3 Probability Distributions

3.1 Gaussian (Normal) distribution

As we learned in lecture, the normal distribution is defined by two parameters, the mean $\mu$ and the standard deviation $\sigma$. Here, we will use the normal distribution to demonstrate some of R’s functions to describe probability distributions and to draw random numbers from probability distributions. Let’s assume that random variable $x$ follows a normal distribution, $x_i \sim N(\mu, \sigma)$.

# Define the parameters
mu = 10
sigma = 2.5

# Visualize the probability density function (pdf)
x_vals = seq(0, 50, by = 0.1)
norm_pdf = dnorm(x_vals, mean = mu, sd = sigma)
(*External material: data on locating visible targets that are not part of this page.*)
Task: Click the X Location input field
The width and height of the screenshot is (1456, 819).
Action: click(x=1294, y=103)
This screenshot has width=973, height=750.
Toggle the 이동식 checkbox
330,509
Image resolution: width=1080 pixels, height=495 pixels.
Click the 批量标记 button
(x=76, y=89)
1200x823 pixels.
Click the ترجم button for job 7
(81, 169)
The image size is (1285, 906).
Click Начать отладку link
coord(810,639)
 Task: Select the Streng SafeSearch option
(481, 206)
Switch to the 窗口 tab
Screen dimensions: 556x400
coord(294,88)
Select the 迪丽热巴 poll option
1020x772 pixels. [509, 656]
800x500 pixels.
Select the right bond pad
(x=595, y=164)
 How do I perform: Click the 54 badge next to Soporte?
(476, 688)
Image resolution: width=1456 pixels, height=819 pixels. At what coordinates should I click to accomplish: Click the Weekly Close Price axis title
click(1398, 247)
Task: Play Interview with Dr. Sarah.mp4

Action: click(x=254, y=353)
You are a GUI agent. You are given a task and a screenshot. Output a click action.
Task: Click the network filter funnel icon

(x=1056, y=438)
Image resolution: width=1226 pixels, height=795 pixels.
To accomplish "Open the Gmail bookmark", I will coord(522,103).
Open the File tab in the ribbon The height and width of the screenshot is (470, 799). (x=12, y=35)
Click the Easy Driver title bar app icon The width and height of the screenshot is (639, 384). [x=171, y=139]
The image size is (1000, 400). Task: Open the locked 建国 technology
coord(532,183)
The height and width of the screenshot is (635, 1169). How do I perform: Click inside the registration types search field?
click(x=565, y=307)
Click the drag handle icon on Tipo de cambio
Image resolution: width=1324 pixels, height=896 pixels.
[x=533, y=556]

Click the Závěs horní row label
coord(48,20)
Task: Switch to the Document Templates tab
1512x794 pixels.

# Let's use some of the other R functions to describe the distribution

## What is the probability density of specific values?
## mean
p_mu = dnorm(mu, mean = mu, sd = sigma)
## The next two values will describe the 95% probability density bounds
## (Low) 2.5% cut off 
x_low95 = qnorm(0.025, mean = mu, sd = sigma)
p_low95 = dnorm(x_low95, mean = mu, sd = sigma)
## (High) 97.5% cut off
x_high95 = qnorm(0.975, mean = mu, sd = sigma)
p_high95 = dnorm(x_high95, mean = mu, sd = sigma)

# So, what is the P(x <= x_high95)??
pnorm(x_high95, mean = mu, sd = sigma)

[1] 0.975

## Plot the pdf with segments
plot(x = NA, y = NA, xlim = c(0, 20), ylim = c(0, 0.2),
     xlab = "x", ylab = expression("P(x |"~mu~","~sigma~")"))
lines(norm_pdf ~ x_vals)
segments(x0 = c(x_low95, mu, x_high95), x1 = c(x_low95, mu, x_high95),
         y0 = rep(0, times = 3), y1 = c(p_low95, p_mu, p_high95))
# Now, let's draw random samples from this normal distribution
n_rand = 1000
x_rand = rnorm(n_rand, mean = mu, sd = sigma)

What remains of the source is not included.